--- Work item ---
With the pictures left out, please return exactly the line holding "Given: Expand the 3 Replies thread" and each following line until the entries end.

--- Data for this task ---
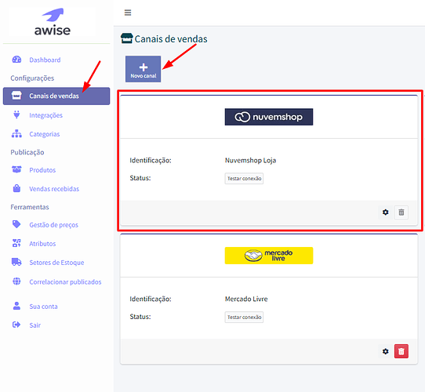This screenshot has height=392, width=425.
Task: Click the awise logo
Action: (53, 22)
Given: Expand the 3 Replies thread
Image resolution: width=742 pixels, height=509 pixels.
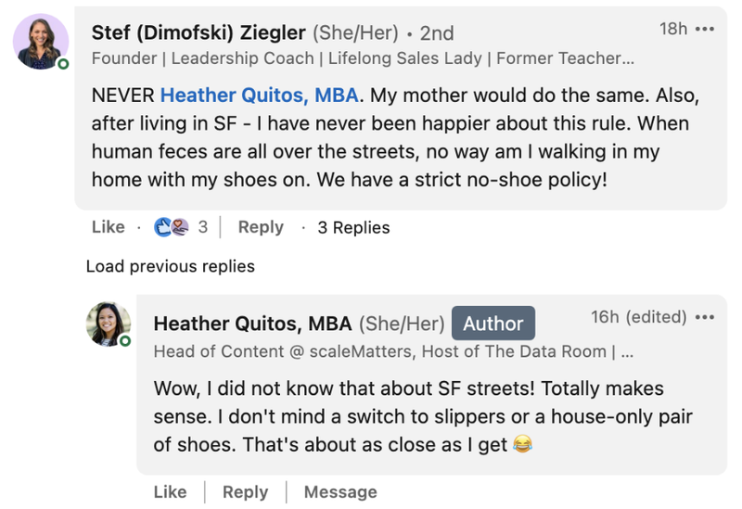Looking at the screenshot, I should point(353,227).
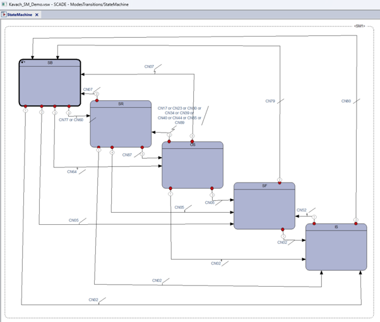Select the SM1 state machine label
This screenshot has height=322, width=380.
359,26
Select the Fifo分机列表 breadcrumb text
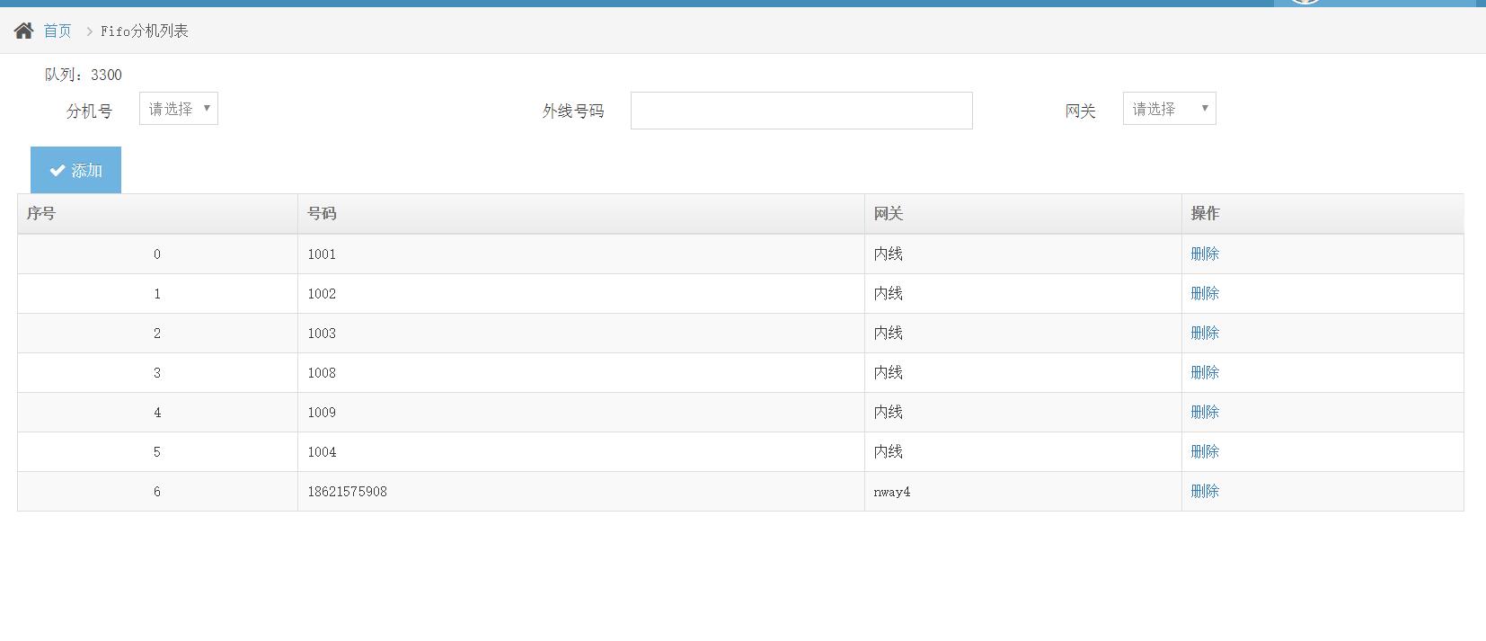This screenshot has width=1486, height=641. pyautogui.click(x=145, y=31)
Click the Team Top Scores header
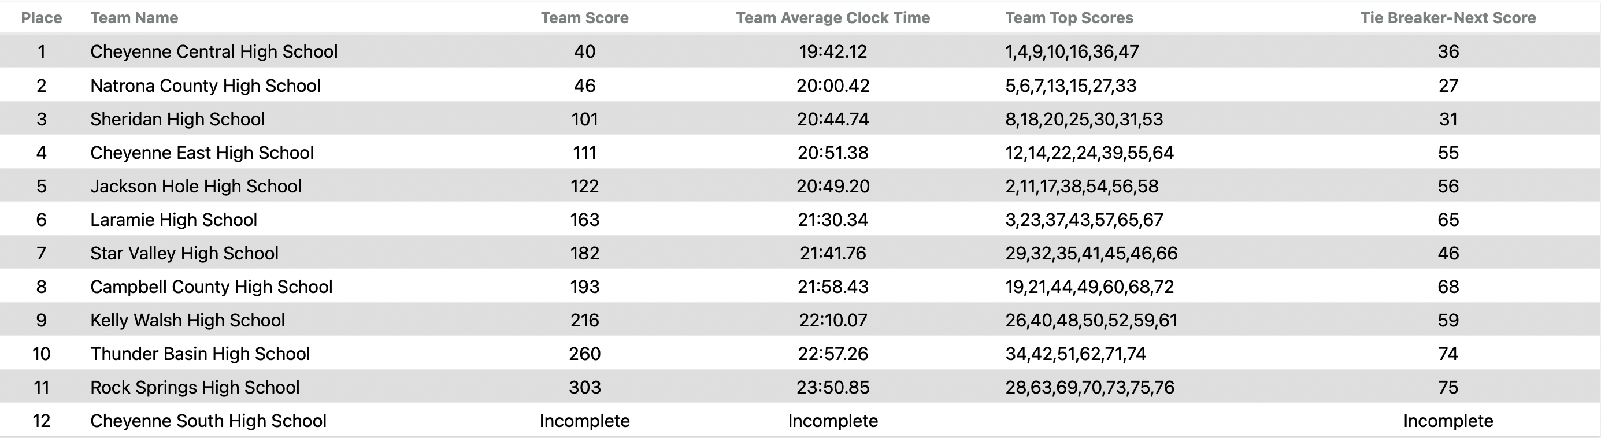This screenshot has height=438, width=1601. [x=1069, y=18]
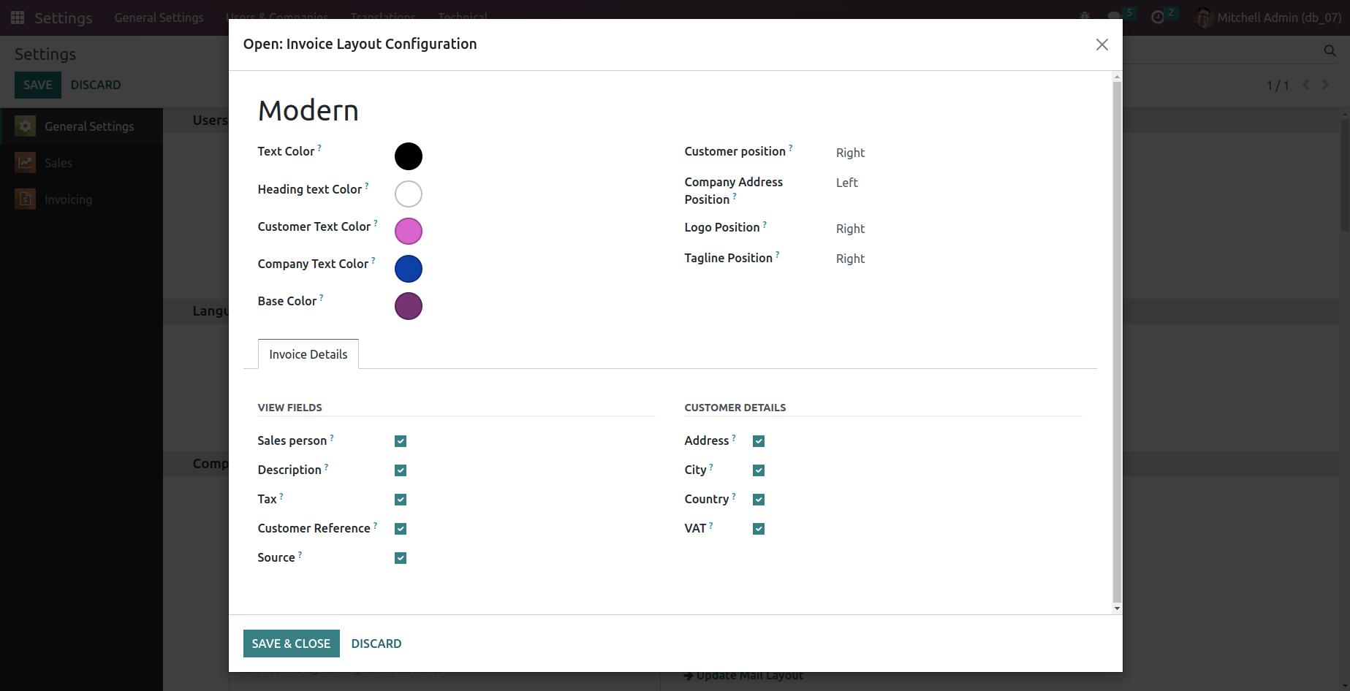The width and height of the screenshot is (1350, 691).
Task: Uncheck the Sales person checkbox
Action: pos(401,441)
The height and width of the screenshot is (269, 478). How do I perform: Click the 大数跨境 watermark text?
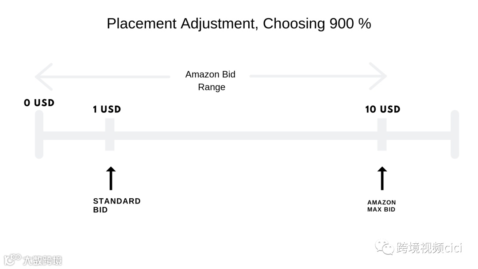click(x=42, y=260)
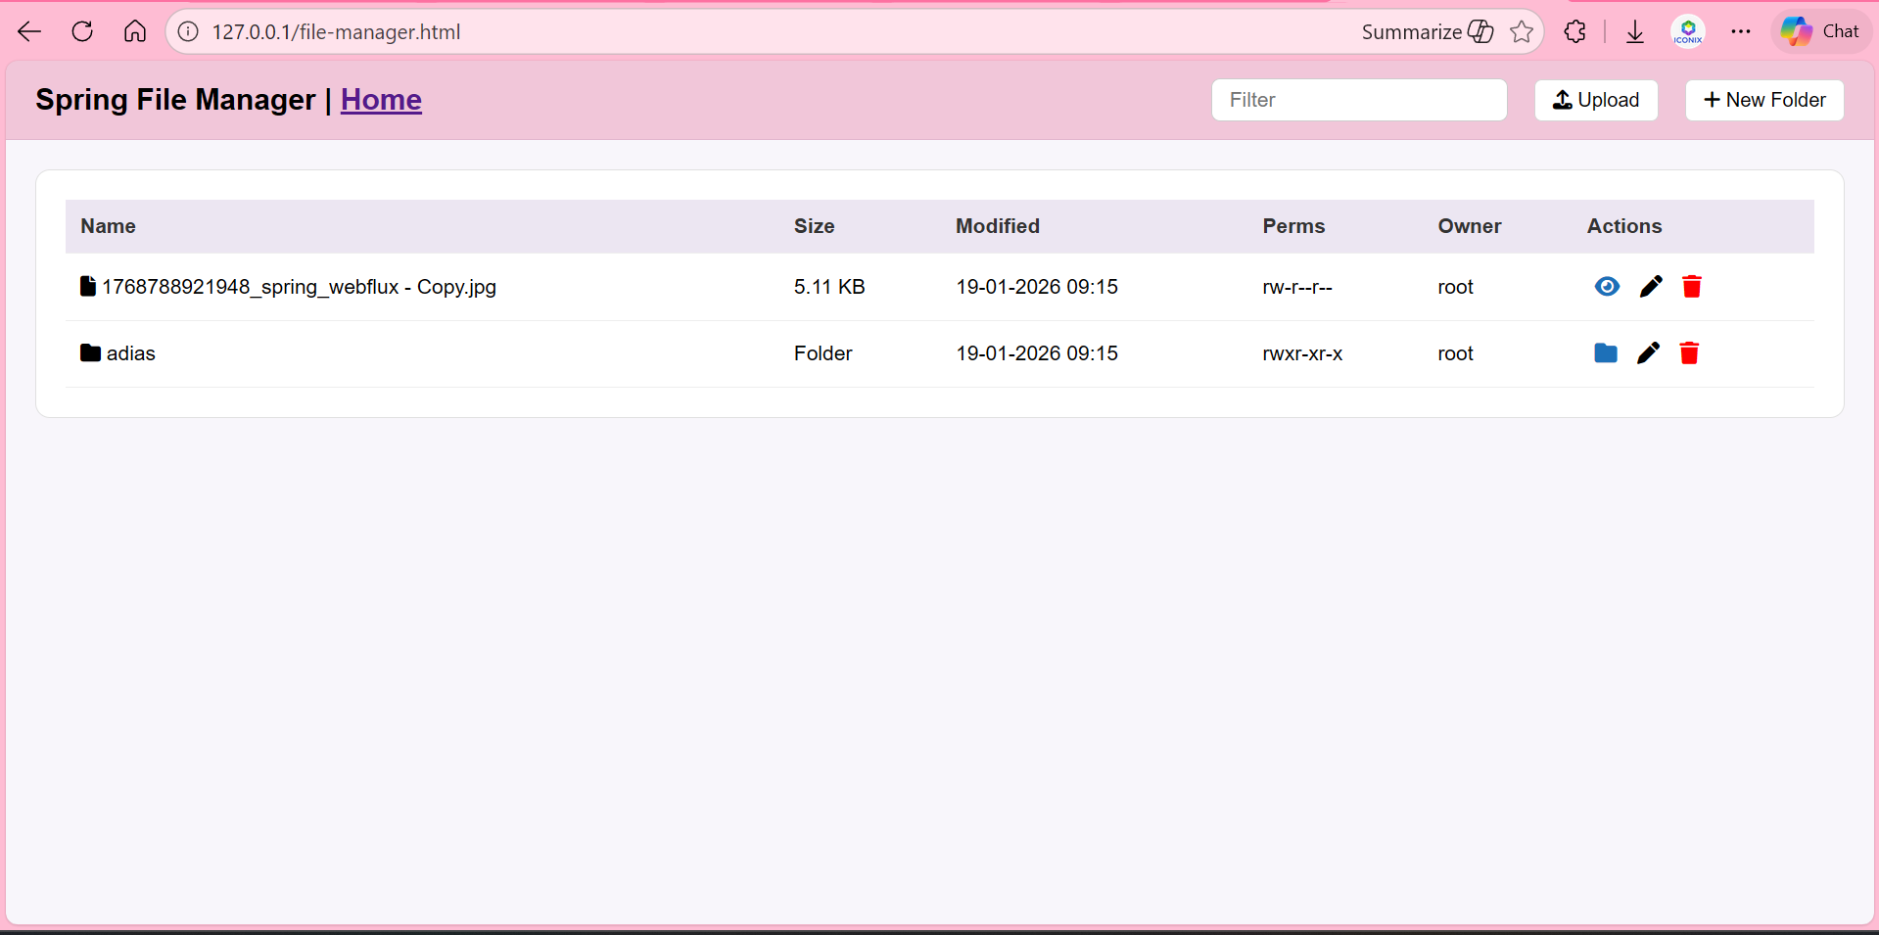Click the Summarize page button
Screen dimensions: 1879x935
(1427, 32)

--- Exercise solution ---
Given: Expand the 3 Replies thread
Image resolution: width=742 pixels, height=509 pixels.
Looking at the screenshot, I should point(353,227).
Select the SM1 state machine label
This screenshot has height=322, width=380.
359,26
Select the Fifo分机列表 breadcrumb text
This screenshot has width=1486, height=641. pyautogui.click(x=145, y=31)
Click the Team Top Scores header
This screenshot has height=438, width=1601. [x=1069, y=18]
The width and height of the screenshot is (1350, 691).
Task: Uncheck the Sales person checkbox
Action: pos(401,441)
The height and width of the screenshot is (269, 478). How do I perform: Click the 大数跨境 watermark text?
click(x=42, y=260)
Click the Summarize page button
Screen dimensions: 1879x935
(1427, 32)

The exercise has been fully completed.